Hintergrund ist das Bild in der Öffentlichkeit, das sicher stark von den Aussagen des BVA beeinflusst ist. Wir werden von Pädagogen, Therapeuten, Psychiatern als Augenoptiker, die sich mit Winkelfehlsichtigkeit beschäftigen, manchmal als nicht ganz seriös warhgenommen.

Um diesem Zerrbild entgegen zu wirken, wäre es aus meiner Sicht von Vorteil, wir würden unsere Arbeit nicht nur nach fachlichen sondern auch nach ethischen Gesichtspunkten ausrichten.

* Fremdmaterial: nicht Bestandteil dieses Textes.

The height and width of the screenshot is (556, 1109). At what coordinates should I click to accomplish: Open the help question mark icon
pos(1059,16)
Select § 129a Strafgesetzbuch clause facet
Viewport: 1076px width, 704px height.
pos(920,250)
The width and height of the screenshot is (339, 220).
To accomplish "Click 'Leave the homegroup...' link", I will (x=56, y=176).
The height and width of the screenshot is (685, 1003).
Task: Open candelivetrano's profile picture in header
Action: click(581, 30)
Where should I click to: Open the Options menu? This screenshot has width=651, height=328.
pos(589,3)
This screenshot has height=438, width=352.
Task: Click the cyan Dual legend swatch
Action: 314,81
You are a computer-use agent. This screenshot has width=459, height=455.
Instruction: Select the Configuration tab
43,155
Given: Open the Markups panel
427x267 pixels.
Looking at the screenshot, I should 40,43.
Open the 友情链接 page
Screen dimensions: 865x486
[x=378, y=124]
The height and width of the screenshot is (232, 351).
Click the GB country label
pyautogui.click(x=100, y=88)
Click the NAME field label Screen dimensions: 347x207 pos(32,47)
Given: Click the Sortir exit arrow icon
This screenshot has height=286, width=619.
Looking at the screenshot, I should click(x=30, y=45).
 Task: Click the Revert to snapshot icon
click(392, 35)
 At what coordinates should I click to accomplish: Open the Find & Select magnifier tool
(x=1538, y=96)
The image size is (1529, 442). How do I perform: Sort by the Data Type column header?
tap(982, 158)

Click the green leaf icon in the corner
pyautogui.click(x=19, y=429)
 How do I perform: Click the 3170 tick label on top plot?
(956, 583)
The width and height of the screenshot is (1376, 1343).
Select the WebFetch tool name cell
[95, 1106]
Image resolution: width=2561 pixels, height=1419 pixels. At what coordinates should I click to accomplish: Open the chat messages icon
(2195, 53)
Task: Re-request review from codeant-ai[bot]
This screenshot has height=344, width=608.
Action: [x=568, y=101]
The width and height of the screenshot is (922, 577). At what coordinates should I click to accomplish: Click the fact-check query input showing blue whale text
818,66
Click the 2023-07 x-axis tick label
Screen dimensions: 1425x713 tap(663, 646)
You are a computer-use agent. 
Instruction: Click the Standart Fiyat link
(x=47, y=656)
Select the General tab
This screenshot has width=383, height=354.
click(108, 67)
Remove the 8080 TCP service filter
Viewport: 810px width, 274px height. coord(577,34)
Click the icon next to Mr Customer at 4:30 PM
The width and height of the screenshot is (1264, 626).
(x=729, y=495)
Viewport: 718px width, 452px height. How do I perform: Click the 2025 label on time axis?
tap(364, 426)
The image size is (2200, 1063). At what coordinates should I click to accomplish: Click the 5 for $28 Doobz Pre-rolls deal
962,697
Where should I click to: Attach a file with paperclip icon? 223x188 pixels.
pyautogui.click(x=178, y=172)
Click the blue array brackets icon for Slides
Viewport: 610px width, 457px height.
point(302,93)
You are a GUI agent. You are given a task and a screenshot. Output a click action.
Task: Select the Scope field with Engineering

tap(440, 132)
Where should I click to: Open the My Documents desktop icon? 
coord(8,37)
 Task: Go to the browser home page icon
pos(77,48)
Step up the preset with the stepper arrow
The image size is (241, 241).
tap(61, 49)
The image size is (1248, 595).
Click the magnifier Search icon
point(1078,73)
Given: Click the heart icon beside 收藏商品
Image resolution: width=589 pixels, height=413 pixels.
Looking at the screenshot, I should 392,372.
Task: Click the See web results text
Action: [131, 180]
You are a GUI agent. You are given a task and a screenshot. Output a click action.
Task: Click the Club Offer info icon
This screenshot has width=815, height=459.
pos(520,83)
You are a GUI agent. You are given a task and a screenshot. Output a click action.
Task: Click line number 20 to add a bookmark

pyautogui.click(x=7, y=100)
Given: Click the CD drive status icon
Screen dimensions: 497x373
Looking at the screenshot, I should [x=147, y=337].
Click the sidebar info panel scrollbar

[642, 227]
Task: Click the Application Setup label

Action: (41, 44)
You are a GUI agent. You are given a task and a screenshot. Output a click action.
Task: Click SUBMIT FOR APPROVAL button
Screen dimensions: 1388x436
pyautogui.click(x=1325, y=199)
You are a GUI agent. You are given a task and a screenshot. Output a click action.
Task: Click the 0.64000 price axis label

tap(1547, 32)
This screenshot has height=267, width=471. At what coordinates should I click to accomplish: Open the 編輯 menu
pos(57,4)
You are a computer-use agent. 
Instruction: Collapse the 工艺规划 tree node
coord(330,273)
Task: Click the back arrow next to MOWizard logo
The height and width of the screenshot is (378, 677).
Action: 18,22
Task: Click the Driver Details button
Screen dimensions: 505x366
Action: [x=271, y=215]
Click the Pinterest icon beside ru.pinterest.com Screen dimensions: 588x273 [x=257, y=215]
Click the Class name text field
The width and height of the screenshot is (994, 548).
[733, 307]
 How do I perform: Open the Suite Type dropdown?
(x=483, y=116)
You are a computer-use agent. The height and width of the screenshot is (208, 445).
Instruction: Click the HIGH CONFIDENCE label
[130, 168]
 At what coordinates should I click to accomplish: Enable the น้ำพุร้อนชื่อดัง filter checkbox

Einige Empfehlungen sind ja bereits in den IVBV Richtlinien enthalten und könnten noch ergänzt werden.
Zum Beispiel das angepasste Vorgehen bei Nachbetreuungen
Neue Gläser nur dann zu empfehlen, wenn die MKH-Prismen bereits geholfen hatten, dann aber wieder die alten Sehprobleme auftreten.
Oder dass manchmal der Anschein erweckt werde, als würden alle Probleme ausschließlich an einer WF liegen.

Dies nur als erste Anregung, auf Beiträge freue ich mich

Bild des Benutzers Eberhard Luckas

Hallo Volkhard,

meine Regeln

1. Ich gebe Prismen nur dann, wenn Sehverbesserungen eintreten
2. Nur neue Gläser, wenn die vorherige Korrektion Verbesserungen des Beschwerdebildes brachten.
3. Keine Prismengabe bei extrem hohen Anfangswerten, dann erst ärztliche Abklärung.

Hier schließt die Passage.